A member of the grand jury that declined to indict police officer Darren Wilson for the shooting death of unarmed black teenager Michael Brown in Ferguson, Missouri in August sued the prosecutor in the case Monday, accusing him of mischaracterizing the grand jury proceedings.
The American Civil Liberties Union (ACLU) filed the lawsuit in federal court against St. Louis County prosecutor Robert McCulloch on behalf of an unnamed juror, identified only as “Grand Juror Doe,” who wants to speak about the investigation but would be in violation of Missouri law by doing so.
"Right now there are only 12 people who can't talk about the evidence out there," ACLU attorney Tony Rothert said. "The people who know the most — those 12 people are sworn to secrecy. What (the grand juror) wants is to be able to be part of the conversation."
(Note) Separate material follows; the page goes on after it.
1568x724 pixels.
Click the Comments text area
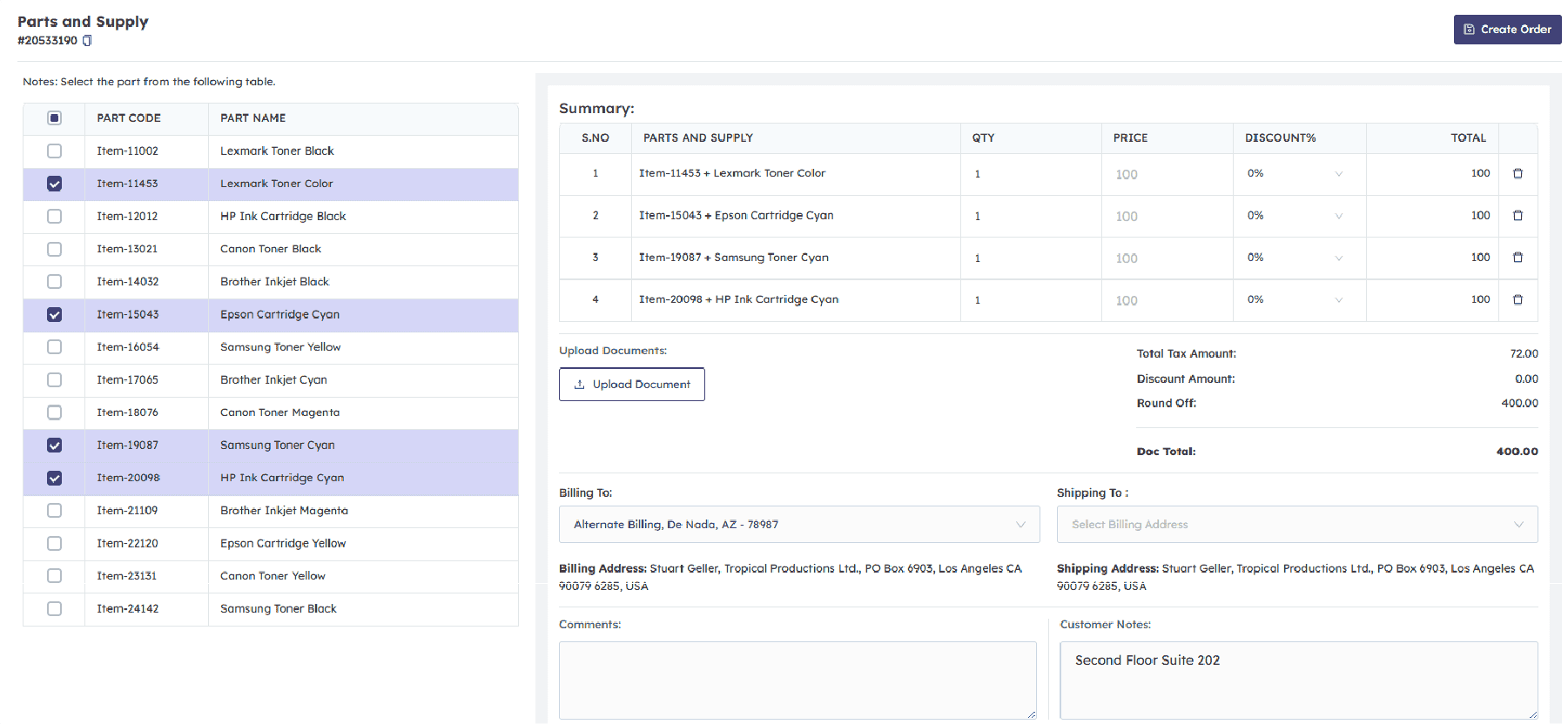(x=797, y=680)
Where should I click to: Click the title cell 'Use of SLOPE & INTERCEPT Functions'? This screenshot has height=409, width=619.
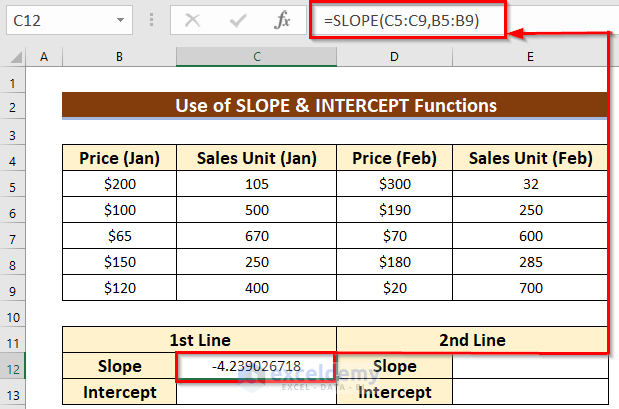[x=335, y=106]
The lawsuit questions McCulloch's characterization that "all grand jurors believed that there was no support for any charges" against officer Wilson, who shot Brown on August 9 and has since resigned from the police department.
The suit also claims that evidence was presented to the grand jury in a manner markedly different than in previous cases heard by the same grand jury, with the “insinuation” that Brown was the “wrongdoer” rather than Wilson.
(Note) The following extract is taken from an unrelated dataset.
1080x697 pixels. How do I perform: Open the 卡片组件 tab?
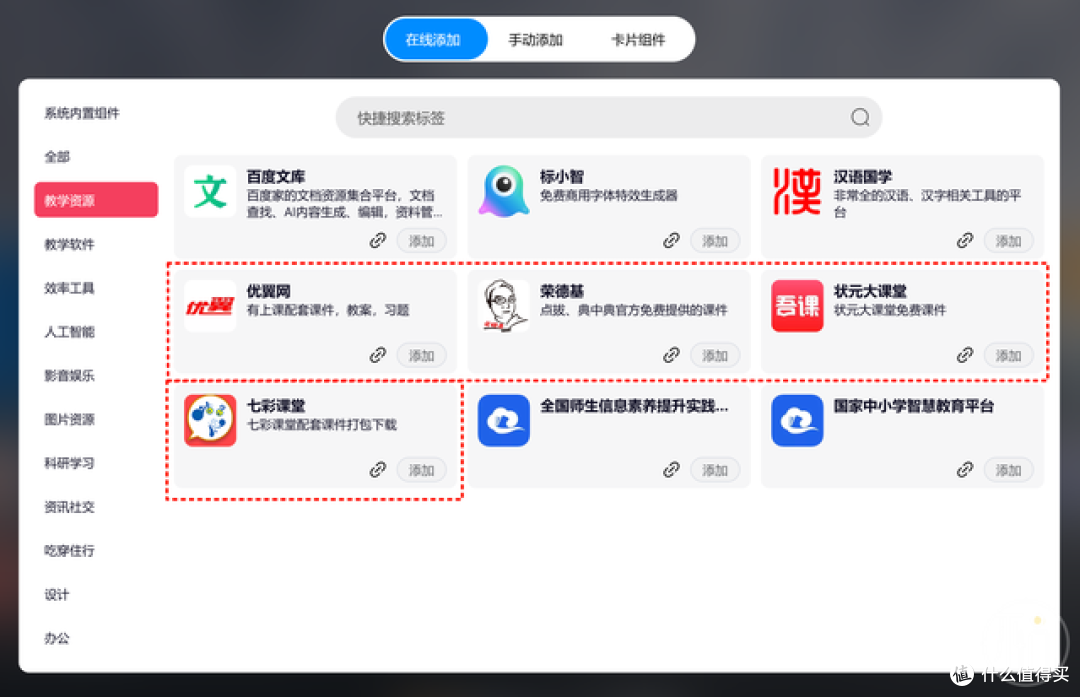[x=640, y=38]
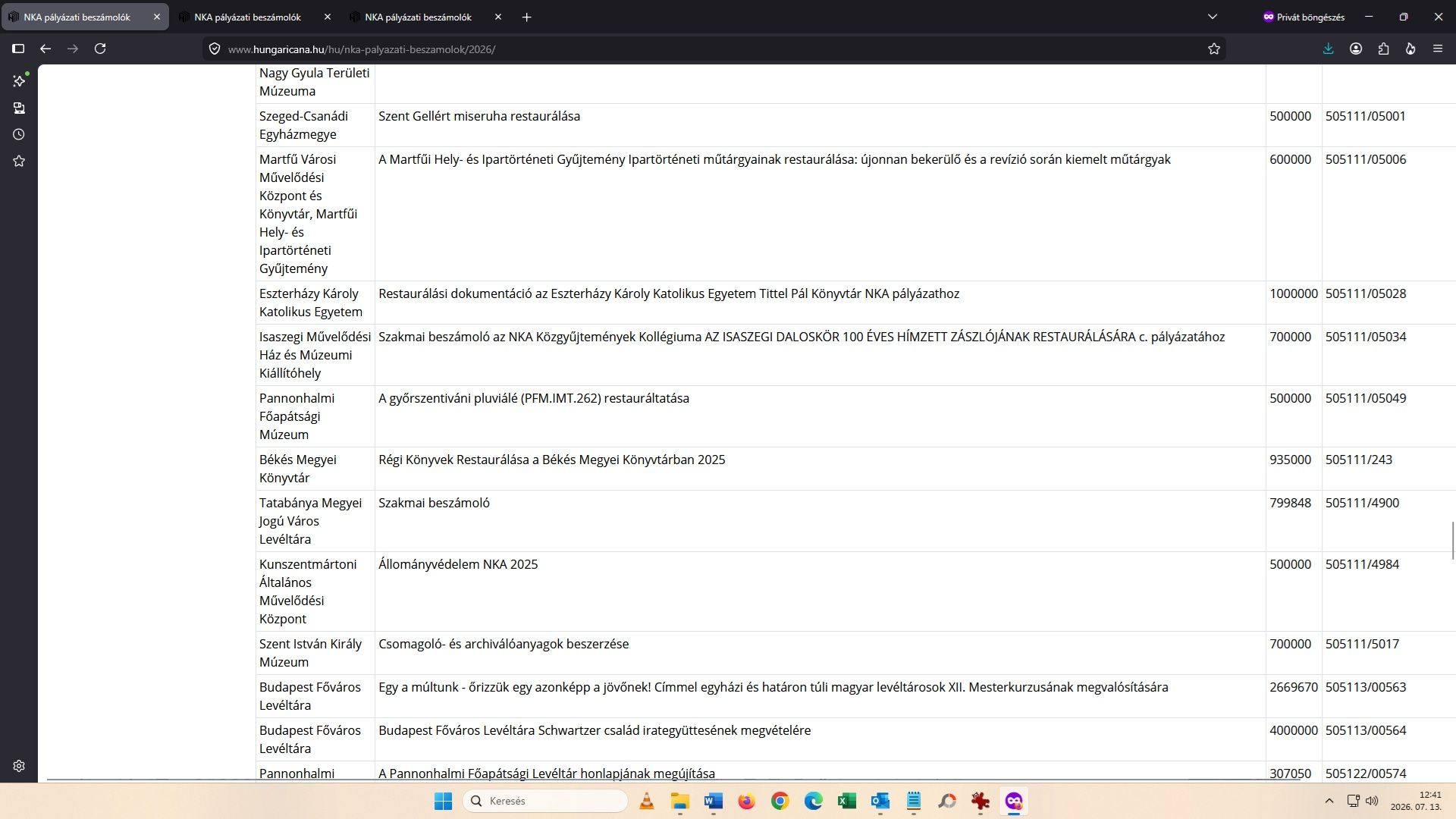The width and height of the screenshot is (1456, 819).
Task: Open the extensions puzzle icon
Action: point(1383,49)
Additionally, the suit claims the prosecutor's office presented applicable laws to grand jurors "in a muddled and untimely manner," unlike presentations in other cases.
That argument mirrors what political commentators had argued in the days following the grand jury’s announcement.
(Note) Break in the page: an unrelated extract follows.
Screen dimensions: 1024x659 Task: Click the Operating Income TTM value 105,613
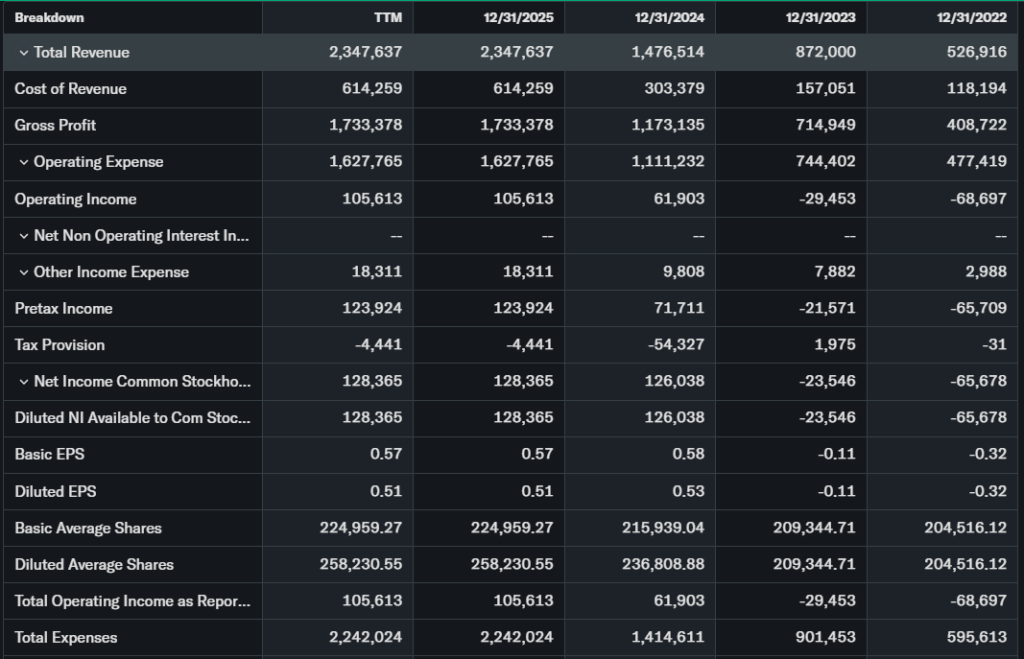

"McCulloch gave Wilson’s case special treatment. He turned it over to the grand jury, a rarity itself, and then used the investigation as a document dump, an approach that is virtually without precedent in the law of Missouri or anywhere else," Jeffrey Toobin wrote in the New Yorker in November. "Buried underneath every scrap of evidence McCulloch could find, the grand jury threw up its hands and said that a crime could not be proved."
Brown's death and the grand jury's decision not to indict Wilson, along with other cases of alleged police brutality across the country, have triggered months of protests over police treatment of African-Americans in the U.S.
The St. Louis grand jury — comprised of nine whites and three blacks — met on 25 days over three months, hearing more than 70 hours of testimony from about 60 witnesses. Those witnesses included medical examiners and experts on blood, toxicology and firearms, according to McCulloch.
Monday’s lawsuit also contends that McCulloch's public statements about the decision not to indict were not “entirely accurate,” including the “implication that all grand jurors believed that there was no support for any charges.”
"The Supreme Court has said that grand jury secrecy must be weighed against the juror's First Amendment rights on a case-by-case basis," Rothert said. "The rules of secrecy must yield because this is a highly unusual circumstance. The First Amendment prevents the state from imposing a lifetime gag order in cases where the prosecuting attorney has purported to be transparent."
McCulloch's spokesman, Ed Magee, said his office had not seen the lawsuit and declined immediate comment.